Started: October 7, 2015
Finished: November 3, 2015

I made this neckwarmer for my nice brother as one of his birthday gifts this year. To say he spends a lot of time outdoors would be a gigantic understatement. Between working on a charter boat and hunting, he is basically always outside, even when the temperatures are below freezing and he is getting covered in snow. I discovered this pattern last year and made a buttoned neckwarmer in green for my father last Christmas (which no, I still haven’t photographed yet, oops). My brother coveted it and asked if I’d make him a brown one for the start of duck season this year, and fortunately enough time passed that he forgot he’d requested it, so it was actually a surprise by his birthday.

I love this pattern, as it is simple and fun, producing an attractive reversible rib that lays nicely flat despite being worked in a bulky yarn. I went with an acrylic-wool blend so it would be machine washable and soft against the skin because even though my brother is an outdoorsy tough guy, I still want knit things to be squishy and pleasant to wear. I made simple yarn-over buttonholes, which I reinforced with a single ply of the yarn using what I now know is called a buttonhole stitch.

Because my birthday is November 1 and my brother’s is November 3, we always celebrate together with our family. This year I made us a German sweet chocolate cake from scratch and immodestly declared myself Star Baker, as it is probably the loveliest thing I’ve ever baked.

I’ll try to get photos of my brother wearing his neckwarmer (and my father’s, while I’m at it) the next time I see them.

That time I wore my damp sweater to work

Success! I avoided literally killing my new sweater while killing the acrylic last night, and I was able to wear it to work today.

(The lighting and ambiance in our work bathroom is maybe not ideal, but I hope you get the idea).

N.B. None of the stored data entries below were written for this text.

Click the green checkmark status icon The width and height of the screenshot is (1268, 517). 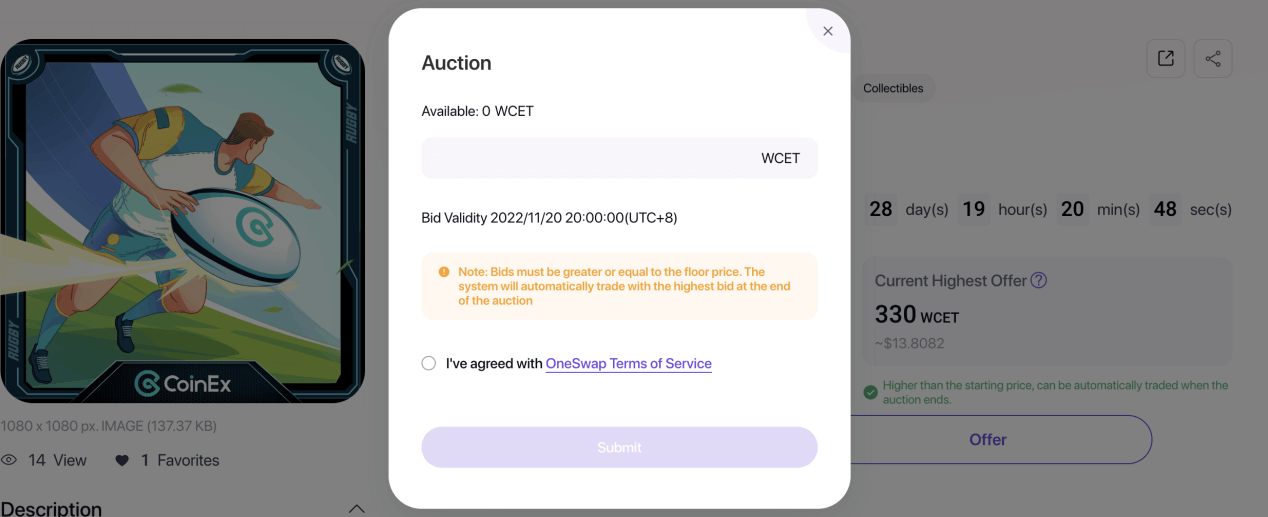tap(870, 392)
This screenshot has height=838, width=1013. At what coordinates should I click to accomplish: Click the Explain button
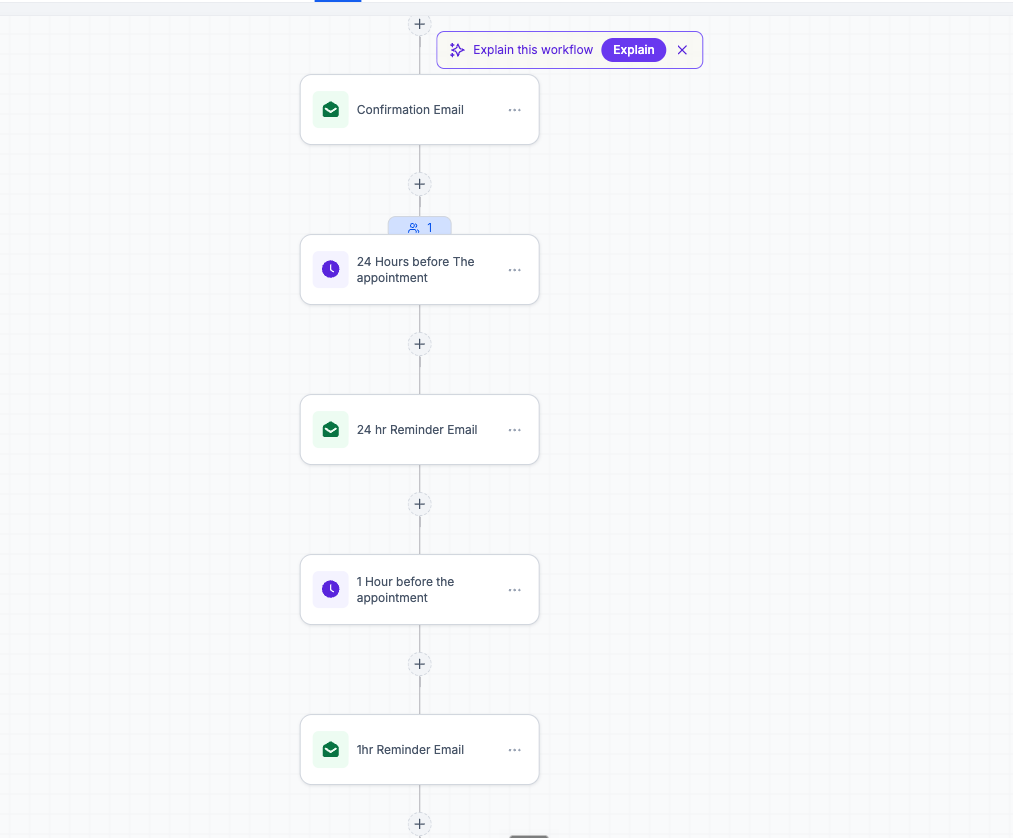pyautogui.click(x=633, y=50)
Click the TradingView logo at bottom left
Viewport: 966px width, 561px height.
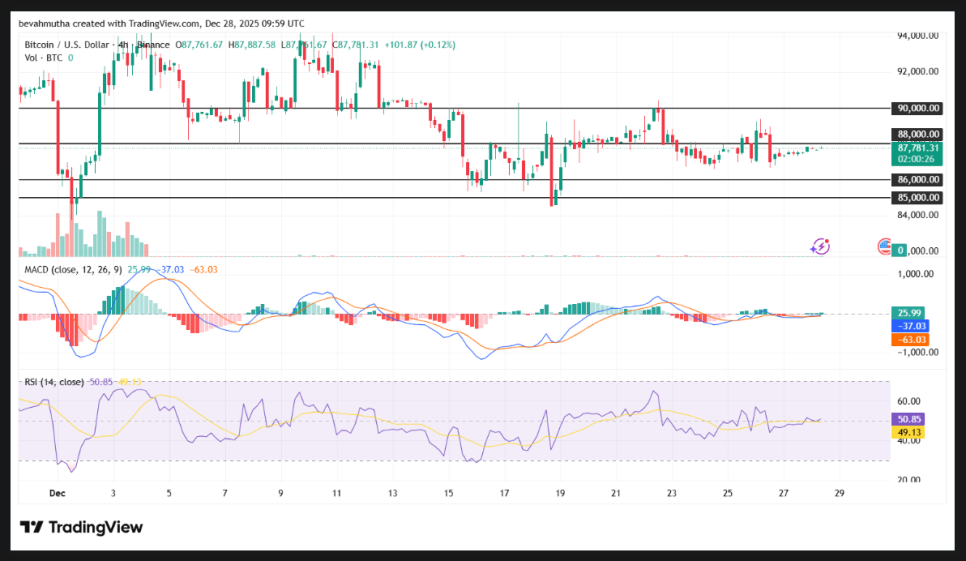tap(82, 527)
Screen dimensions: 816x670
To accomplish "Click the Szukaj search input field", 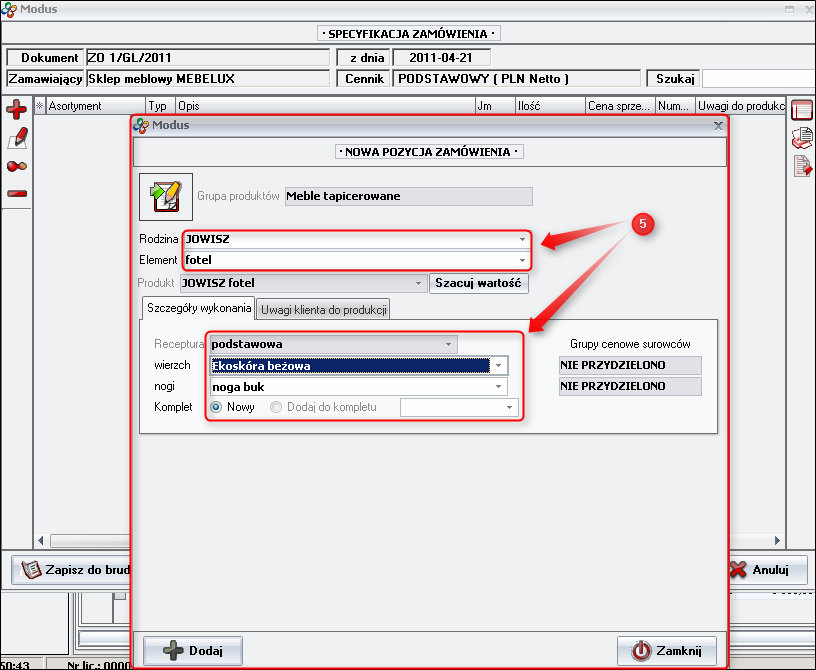I will point(757,78).
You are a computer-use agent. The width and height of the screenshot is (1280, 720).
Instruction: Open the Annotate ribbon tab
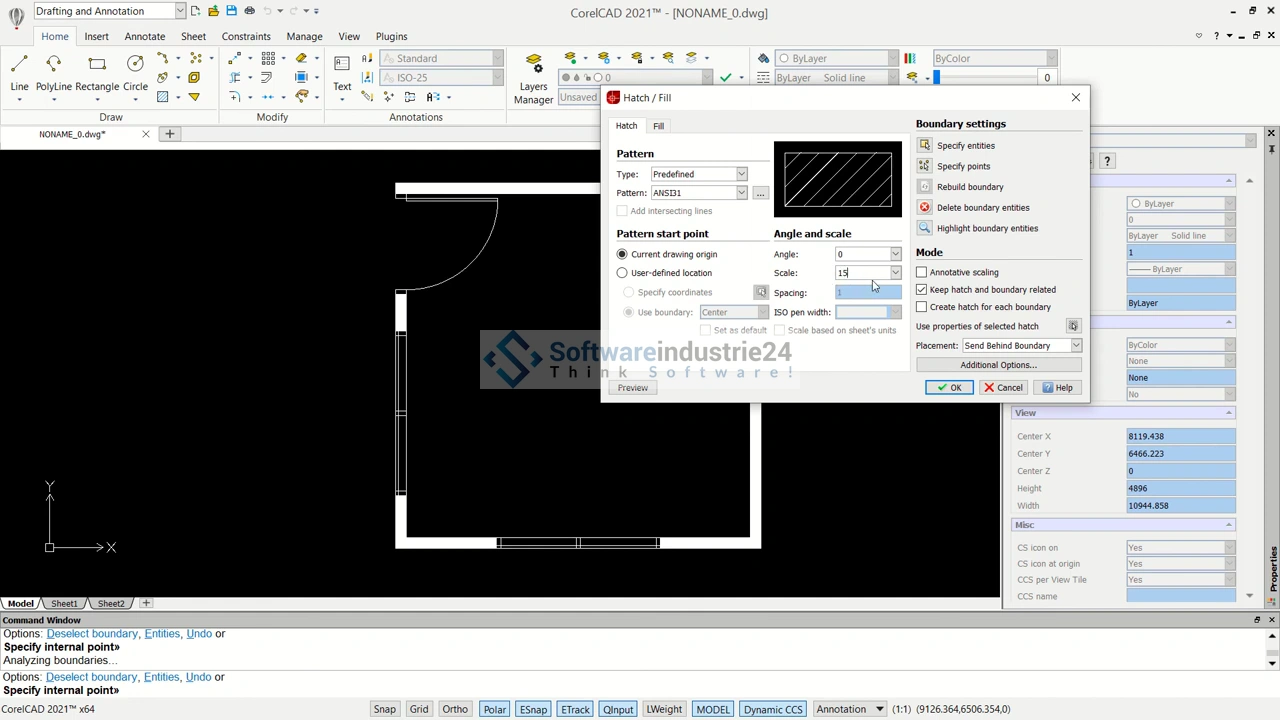point(145,36)
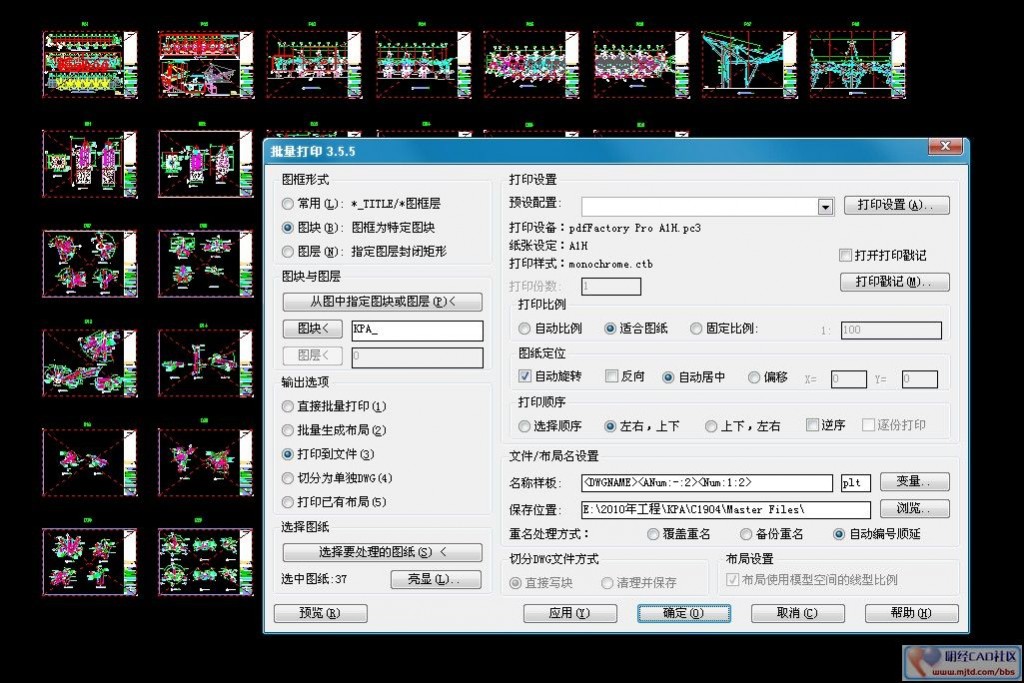Click the 打印设置(A) button

[896, 205]
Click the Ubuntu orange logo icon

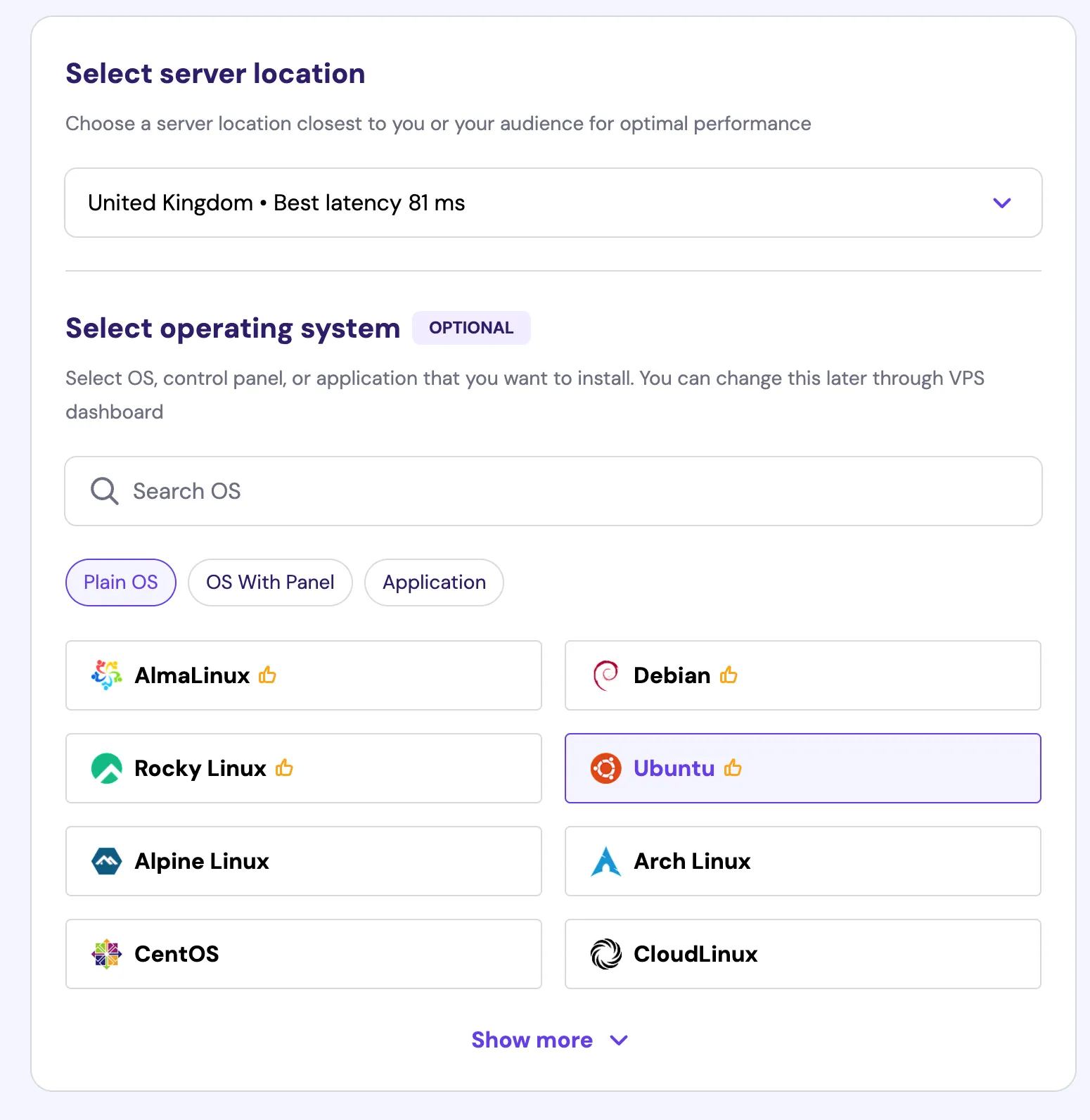coord(606,768)
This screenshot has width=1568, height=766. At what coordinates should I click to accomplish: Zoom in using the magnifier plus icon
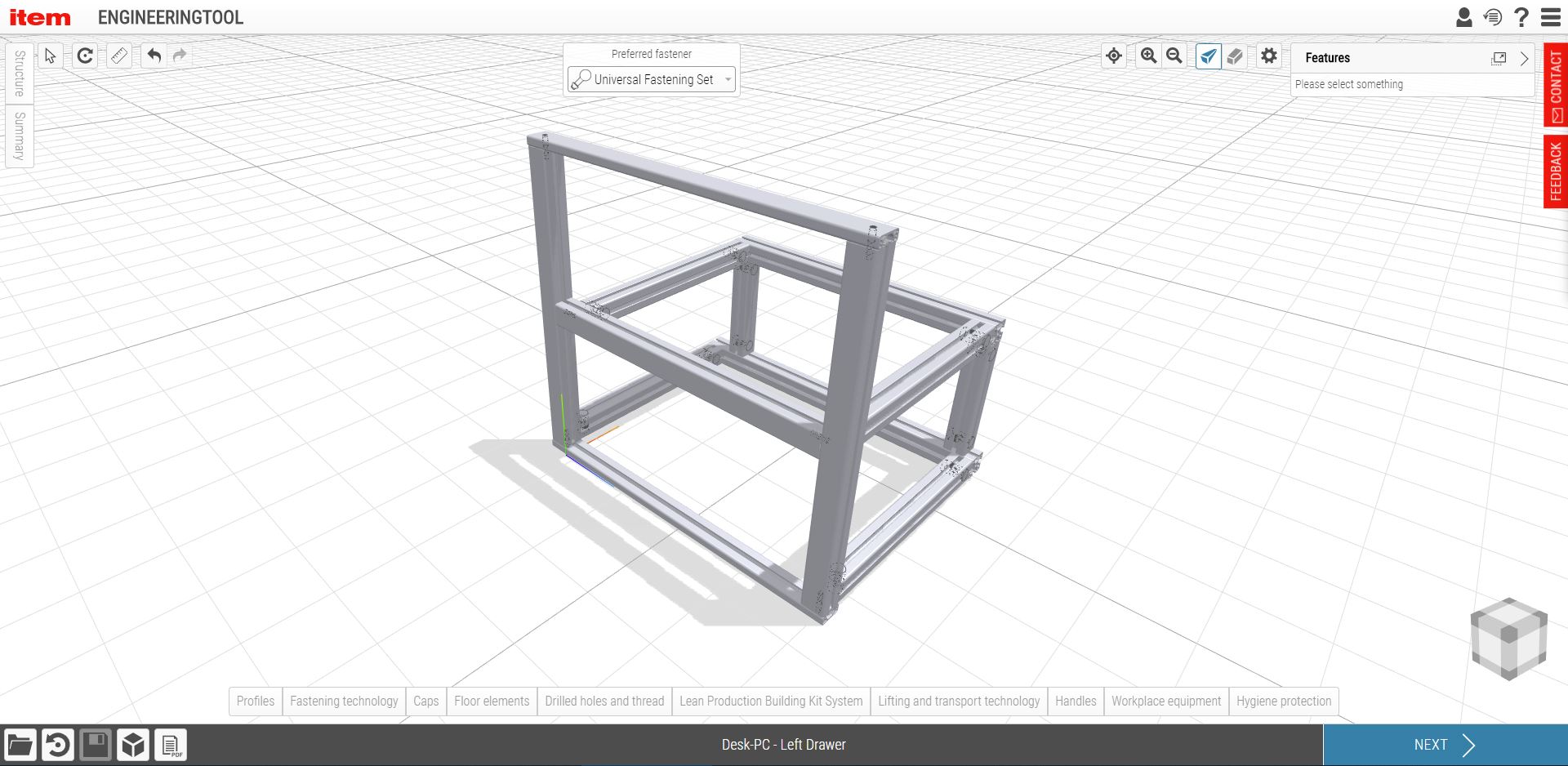coord(1148,56)
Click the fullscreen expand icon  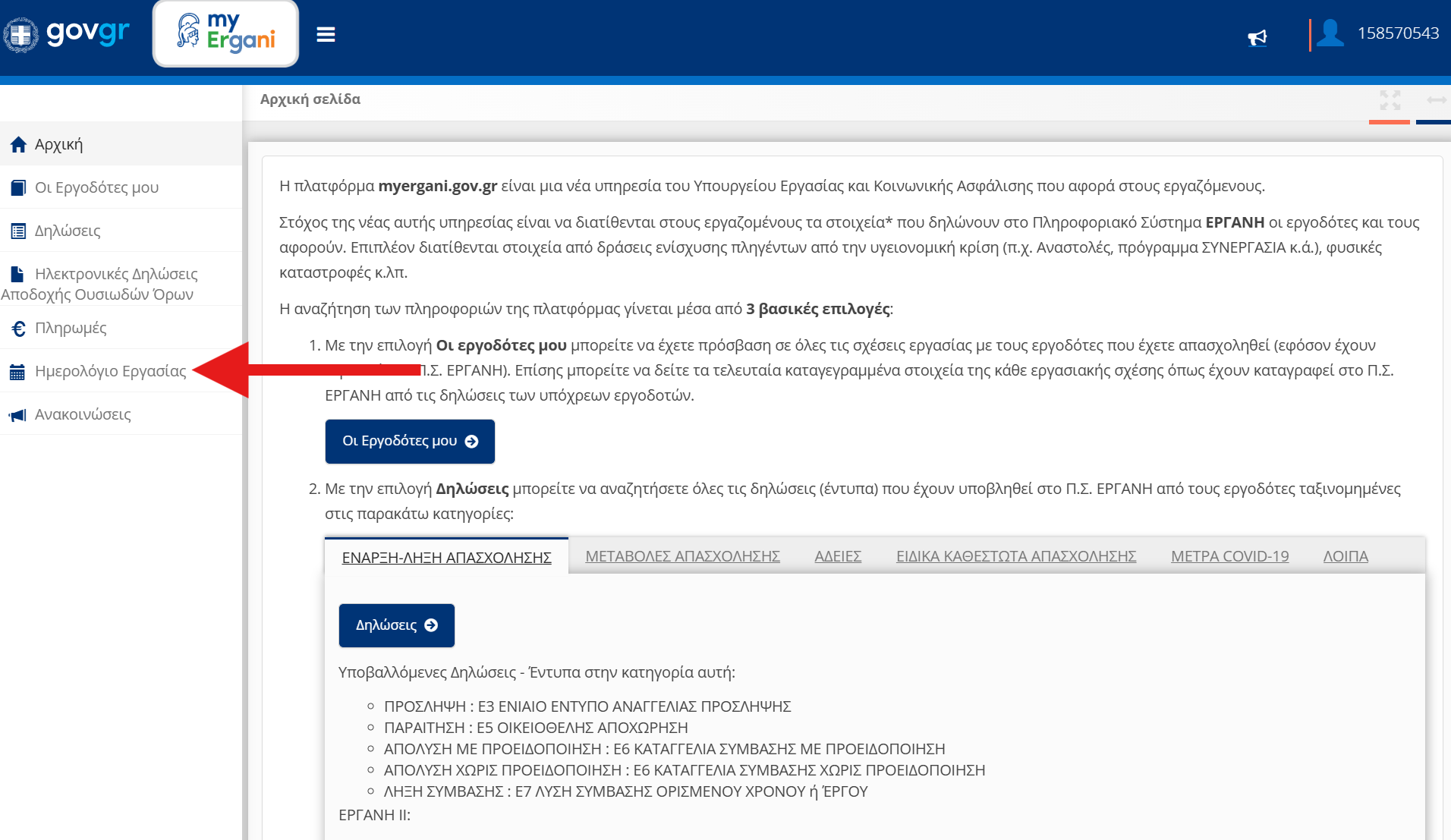coord(1390,100)
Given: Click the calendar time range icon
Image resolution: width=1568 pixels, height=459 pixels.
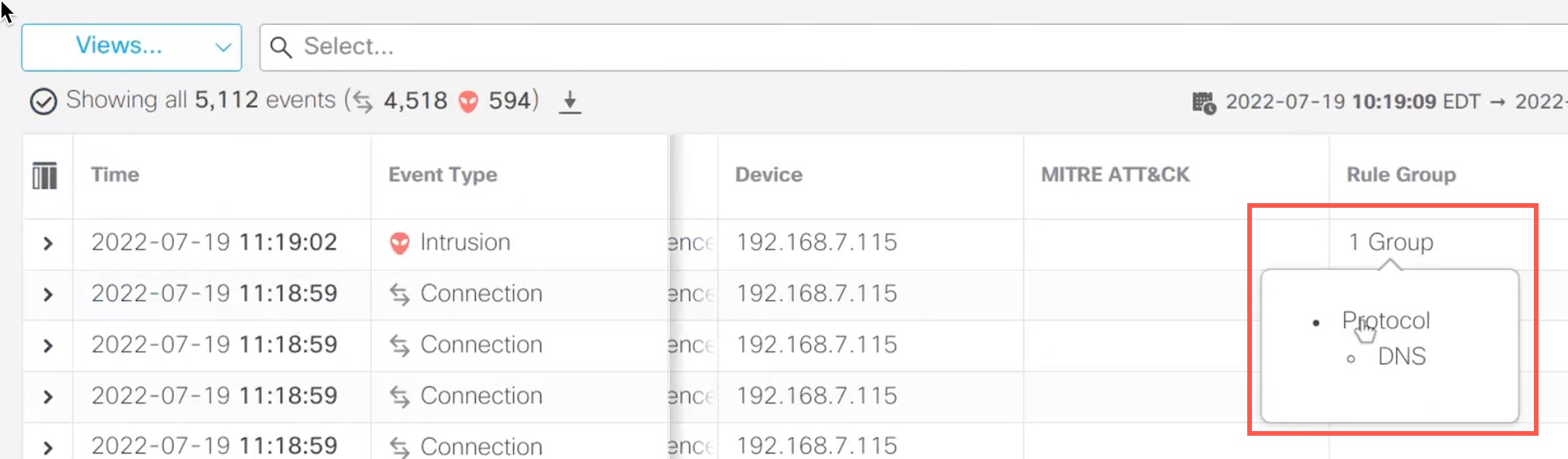Looking at the screenshot, I should [1203, 102].
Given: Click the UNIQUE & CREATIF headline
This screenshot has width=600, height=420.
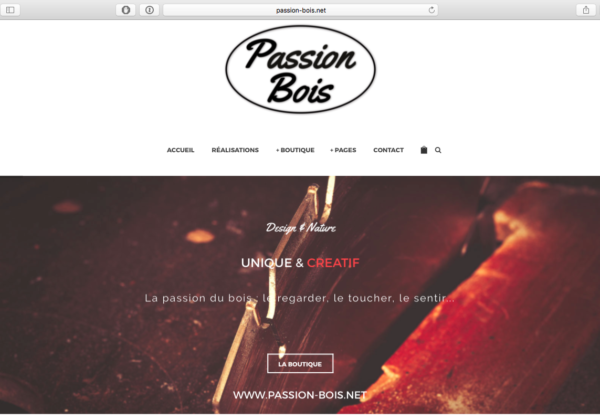Looking at the screenshot, I should (300, 263).
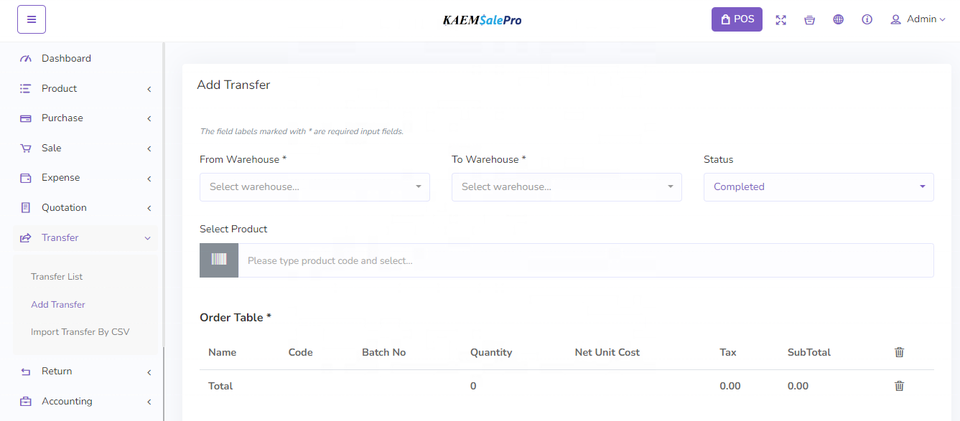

When I put it on this morning, it was still damp, but I was intent on wearing it today. It wasn’t damp like you could wring out the hems, but even I can recognize that it is a bit strange to put on a sweater and then spend half the day irrationally afraid that someone would touch my shoulder and wonder why I was so clammy and cold.

I’ll try to take some nicer photos and put together a proper FO post soon, but in the meantime I am very pleased that I actually finished and got to wear this sweater in the spring, before it became too hot to consider for another year.